ホストは心に傷を持つ女性達のカウンセラーの役割を果たしている現実がある。
ホストは悪い奴、風俗嬢はかわいそうなどと、短絡的な建前やキレイ事を叫んでも、何も解決はできない。
広場に集まるトー横キッズと呼ばれる若者達。
貧困、DV、家庭崩壊。
いっときの心の安らぎを求めて、彼ら彼女らはここにいる。これも令和の新しい歌舞伎町の顔。
みんな夢を見ている。
数年前、信州で麻雀生活している友人が、「歌舞伎町で勝負してみたい」と意気揚々に上京したが、めった打ちにあい、「やっぱメジャーは違うわ」と、肩を落として帰って行った。
騙し騙され、奪い奪われる超リアルのサバイバルゲーム。「おとなの夢の国」は、夢にうなされた輩たちの戦場である。

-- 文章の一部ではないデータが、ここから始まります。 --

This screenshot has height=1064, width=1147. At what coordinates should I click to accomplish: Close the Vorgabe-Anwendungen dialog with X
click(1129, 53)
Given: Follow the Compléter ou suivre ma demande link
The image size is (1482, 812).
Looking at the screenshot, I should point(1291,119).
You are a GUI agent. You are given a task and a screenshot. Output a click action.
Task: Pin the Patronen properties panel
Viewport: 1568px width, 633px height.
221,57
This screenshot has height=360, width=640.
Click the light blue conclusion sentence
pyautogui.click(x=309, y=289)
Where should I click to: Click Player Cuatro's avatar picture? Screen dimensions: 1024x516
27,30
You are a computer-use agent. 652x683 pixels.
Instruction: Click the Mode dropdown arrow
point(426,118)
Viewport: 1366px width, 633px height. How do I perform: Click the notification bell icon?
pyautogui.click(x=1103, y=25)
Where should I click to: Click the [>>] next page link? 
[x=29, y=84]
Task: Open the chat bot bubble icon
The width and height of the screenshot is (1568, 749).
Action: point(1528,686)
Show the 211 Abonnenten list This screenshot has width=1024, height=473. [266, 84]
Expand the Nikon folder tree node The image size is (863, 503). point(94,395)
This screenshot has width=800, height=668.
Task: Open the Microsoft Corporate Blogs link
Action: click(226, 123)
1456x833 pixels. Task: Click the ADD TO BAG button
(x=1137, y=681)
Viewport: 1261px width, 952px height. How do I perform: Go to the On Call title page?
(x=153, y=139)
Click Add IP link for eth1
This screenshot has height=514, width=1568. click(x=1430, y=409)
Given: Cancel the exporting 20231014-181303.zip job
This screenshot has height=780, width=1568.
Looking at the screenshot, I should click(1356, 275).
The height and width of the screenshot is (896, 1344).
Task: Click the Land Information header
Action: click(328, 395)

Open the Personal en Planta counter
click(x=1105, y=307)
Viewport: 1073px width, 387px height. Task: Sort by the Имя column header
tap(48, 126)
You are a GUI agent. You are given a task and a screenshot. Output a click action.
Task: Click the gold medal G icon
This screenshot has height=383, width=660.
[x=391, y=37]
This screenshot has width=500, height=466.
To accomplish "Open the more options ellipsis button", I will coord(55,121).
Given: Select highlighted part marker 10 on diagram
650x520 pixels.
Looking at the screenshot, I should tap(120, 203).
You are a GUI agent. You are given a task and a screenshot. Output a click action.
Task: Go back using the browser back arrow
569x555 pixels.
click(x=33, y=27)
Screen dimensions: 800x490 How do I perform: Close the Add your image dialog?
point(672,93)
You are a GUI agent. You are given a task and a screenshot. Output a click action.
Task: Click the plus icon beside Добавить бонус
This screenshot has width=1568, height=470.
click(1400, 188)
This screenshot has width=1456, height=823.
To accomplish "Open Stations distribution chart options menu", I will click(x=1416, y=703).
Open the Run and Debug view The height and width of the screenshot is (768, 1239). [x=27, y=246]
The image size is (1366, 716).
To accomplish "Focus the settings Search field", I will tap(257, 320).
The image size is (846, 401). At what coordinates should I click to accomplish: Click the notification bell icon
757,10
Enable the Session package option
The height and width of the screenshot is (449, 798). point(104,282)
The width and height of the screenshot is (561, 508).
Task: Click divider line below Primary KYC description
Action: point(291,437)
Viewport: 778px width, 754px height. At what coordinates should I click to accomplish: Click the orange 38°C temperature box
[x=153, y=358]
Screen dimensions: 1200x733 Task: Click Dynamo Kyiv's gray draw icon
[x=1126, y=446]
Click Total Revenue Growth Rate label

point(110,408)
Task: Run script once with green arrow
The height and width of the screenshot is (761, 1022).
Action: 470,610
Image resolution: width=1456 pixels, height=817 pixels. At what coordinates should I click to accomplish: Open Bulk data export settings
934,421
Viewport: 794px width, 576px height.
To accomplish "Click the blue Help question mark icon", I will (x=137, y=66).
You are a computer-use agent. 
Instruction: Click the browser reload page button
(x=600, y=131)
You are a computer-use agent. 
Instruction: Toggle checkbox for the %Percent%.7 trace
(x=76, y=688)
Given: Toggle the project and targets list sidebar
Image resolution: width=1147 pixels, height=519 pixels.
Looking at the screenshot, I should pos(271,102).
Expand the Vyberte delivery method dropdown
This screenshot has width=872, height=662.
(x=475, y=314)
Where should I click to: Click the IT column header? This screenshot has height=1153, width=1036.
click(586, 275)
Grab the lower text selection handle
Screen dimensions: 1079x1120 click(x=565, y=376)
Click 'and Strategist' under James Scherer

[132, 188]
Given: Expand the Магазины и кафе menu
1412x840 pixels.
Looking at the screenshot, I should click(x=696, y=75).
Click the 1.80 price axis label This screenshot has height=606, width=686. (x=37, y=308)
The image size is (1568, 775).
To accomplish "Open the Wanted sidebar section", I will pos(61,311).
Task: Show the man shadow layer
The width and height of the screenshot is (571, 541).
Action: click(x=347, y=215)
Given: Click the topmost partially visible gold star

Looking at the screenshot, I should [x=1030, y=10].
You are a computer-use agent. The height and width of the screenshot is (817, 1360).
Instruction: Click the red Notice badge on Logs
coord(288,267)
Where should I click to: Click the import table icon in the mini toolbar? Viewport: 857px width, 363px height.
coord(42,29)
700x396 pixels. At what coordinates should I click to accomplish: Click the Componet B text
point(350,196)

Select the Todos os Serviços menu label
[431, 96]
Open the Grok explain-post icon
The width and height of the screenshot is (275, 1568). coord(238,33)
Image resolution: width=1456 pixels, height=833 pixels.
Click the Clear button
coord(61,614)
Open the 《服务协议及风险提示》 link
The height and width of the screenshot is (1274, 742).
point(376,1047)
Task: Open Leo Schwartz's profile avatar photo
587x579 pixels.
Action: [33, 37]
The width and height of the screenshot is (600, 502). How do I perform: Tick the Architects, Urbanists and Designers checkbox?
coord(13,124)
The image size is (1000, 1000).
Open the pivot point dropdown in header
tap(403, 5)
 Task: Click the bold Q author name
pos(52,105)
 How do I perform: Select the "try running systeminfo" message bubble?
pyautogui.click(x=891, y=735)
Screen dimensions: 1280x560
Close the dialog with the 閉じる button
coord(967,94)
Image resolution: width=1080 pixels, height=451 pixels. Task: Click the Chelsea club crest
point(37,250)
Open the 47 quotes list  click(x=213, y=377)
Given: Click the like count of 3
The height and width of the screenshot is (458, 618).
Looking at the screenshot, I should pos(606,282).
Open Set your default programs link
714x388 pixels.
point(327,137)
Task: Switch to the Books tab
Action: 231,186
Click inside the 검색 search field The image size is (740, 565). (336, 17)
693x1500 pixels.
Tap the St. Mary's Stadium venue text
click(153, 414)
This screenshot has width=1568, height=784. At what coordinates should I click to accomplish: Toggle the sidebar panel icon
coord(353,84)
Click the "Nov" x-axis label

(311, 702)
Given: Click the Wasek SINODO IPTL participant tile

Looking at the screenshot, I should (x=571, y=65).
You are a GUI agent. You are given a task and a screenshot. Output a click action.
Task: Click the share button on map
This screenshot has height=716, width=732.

カメラマンとしては、2010年前後、ナイトワーク系情報誌の仕事に携わっていた時期がある。
そんな縁で歌舞伎町を銀塩カメラで撮ってみることにした。
写真展をやると決めたのはいいが、モチベーションがイマイチ上がらず、平凡な風景写真になってしまった感は、否めないが、とりあえず〆切が作品を作り上げてくれた。
自分は、いわゆる歌舞伎町の裏とか闇とかには関わっていないので、そういう写真を期待する向きにはガッカリと思うが、歌舞伎町の歴史の中で話題の場所は押さえてある。
想像力を働かせて写真を眺めると、それなりに楽しめるでは、と思う。
暗室作業を経た銀塩モノクロ写真は昭和の色と質感ではあるが、その表現力や味わいは唯一無二。
令和であっても立派に通用するものであると思う。